*** Dataset content Section Begins ***
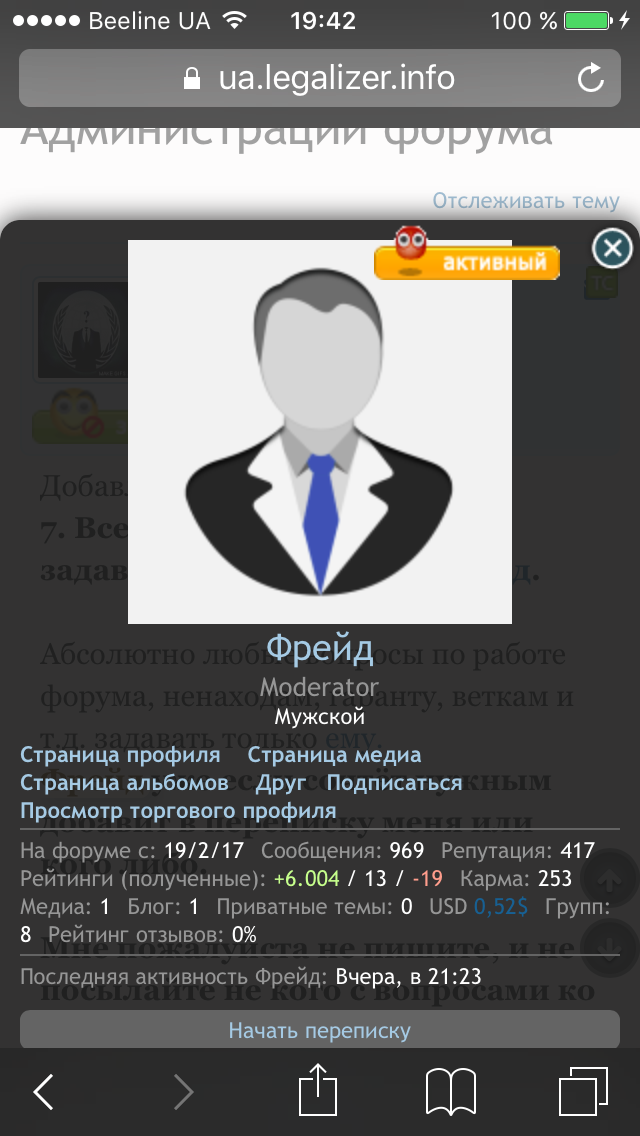Open Страница профиля link
Viewport: 640px width, 1136px height.
[x=120, y=755]
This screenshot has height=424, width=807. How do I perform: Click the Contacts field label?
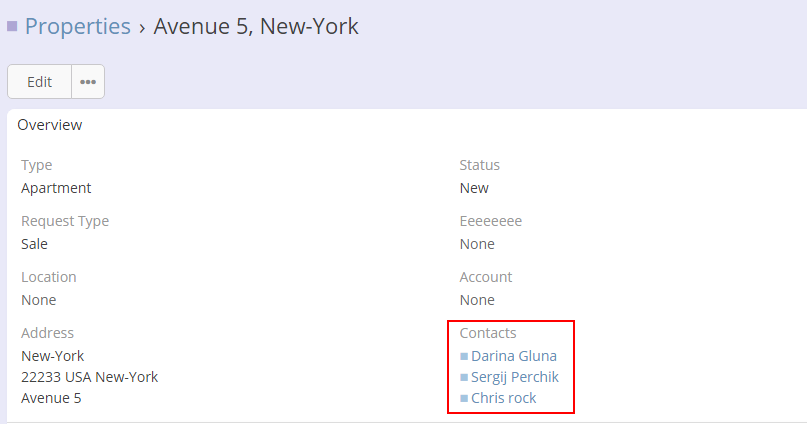(x=488, y=333)
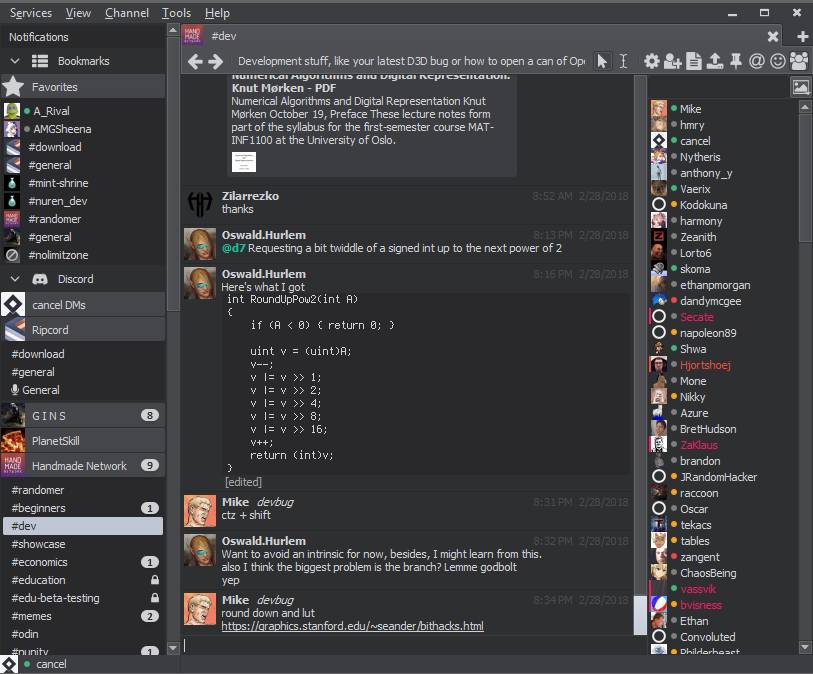This screenshot has width=813, height=674.
Task: Go back with the left arrow icon
Action: click(196, 61)
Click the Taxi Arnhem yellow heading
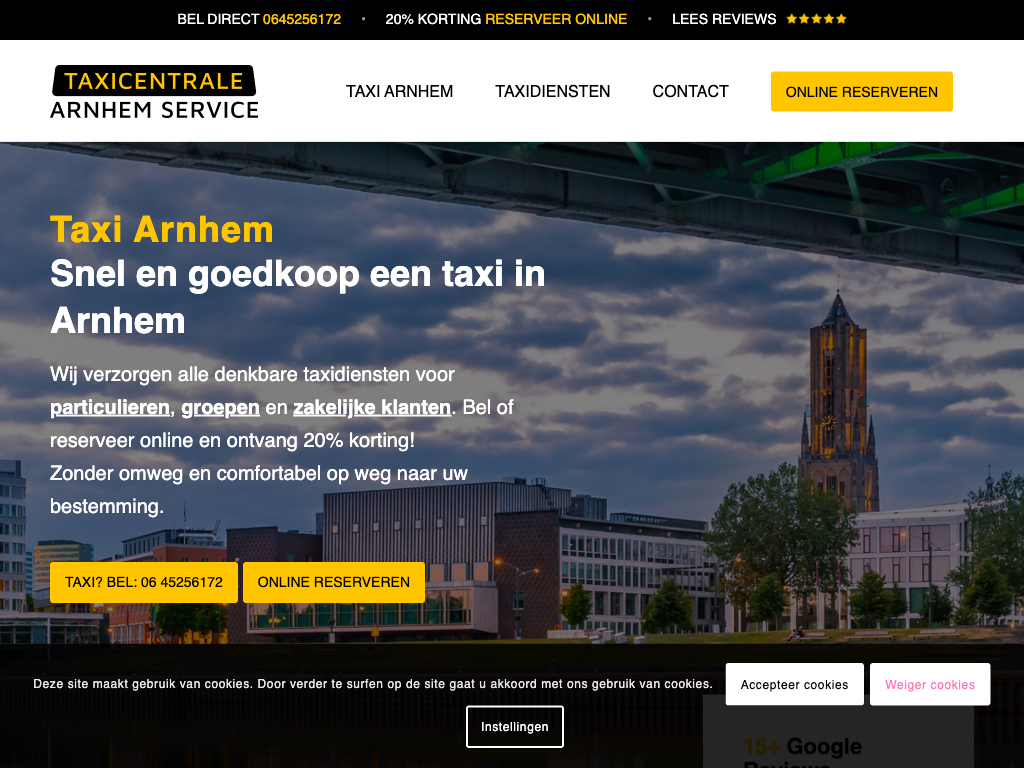 point(162,230)

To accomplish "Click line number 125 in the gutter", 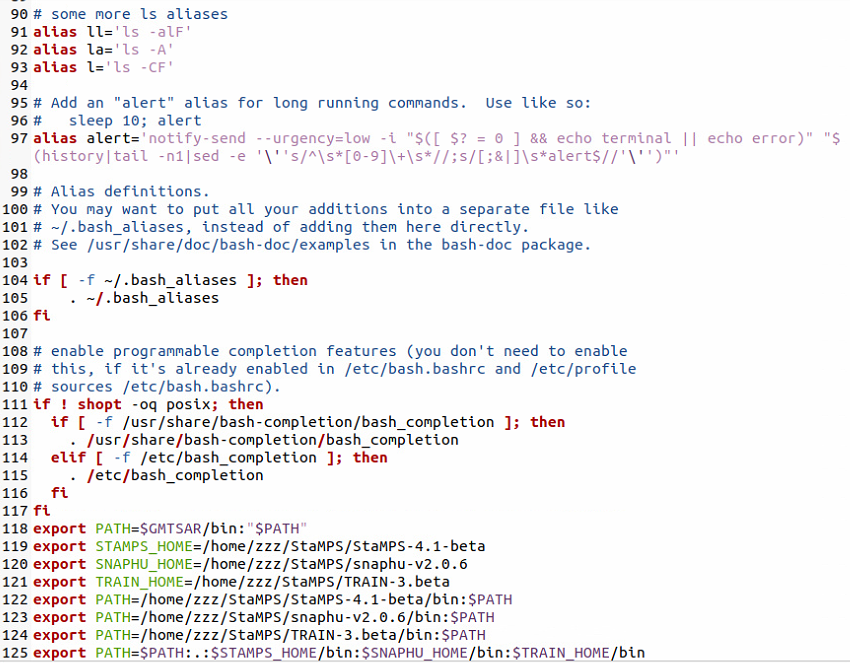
*** Dataset content Section Ends ***
◆ **Task**
Starting at the line that contains "This screenshot has height=424, width=807." and ending at the final line of the data, reproduce each line exactly. Pictures stay out of the copy.

◆ **Solution below**
This screenshot has height=424, width=807. How do I perform: Click the Contacts field label?
(x=488, y=333)
This screenshot has width=813, height=674.
Task: Go back with the left arrow icon
Action: click(196, 61)
Click the Taxi Arnhem yellow heading
 point(162,230)

To accomplish "Click line number 125 in the gutter", 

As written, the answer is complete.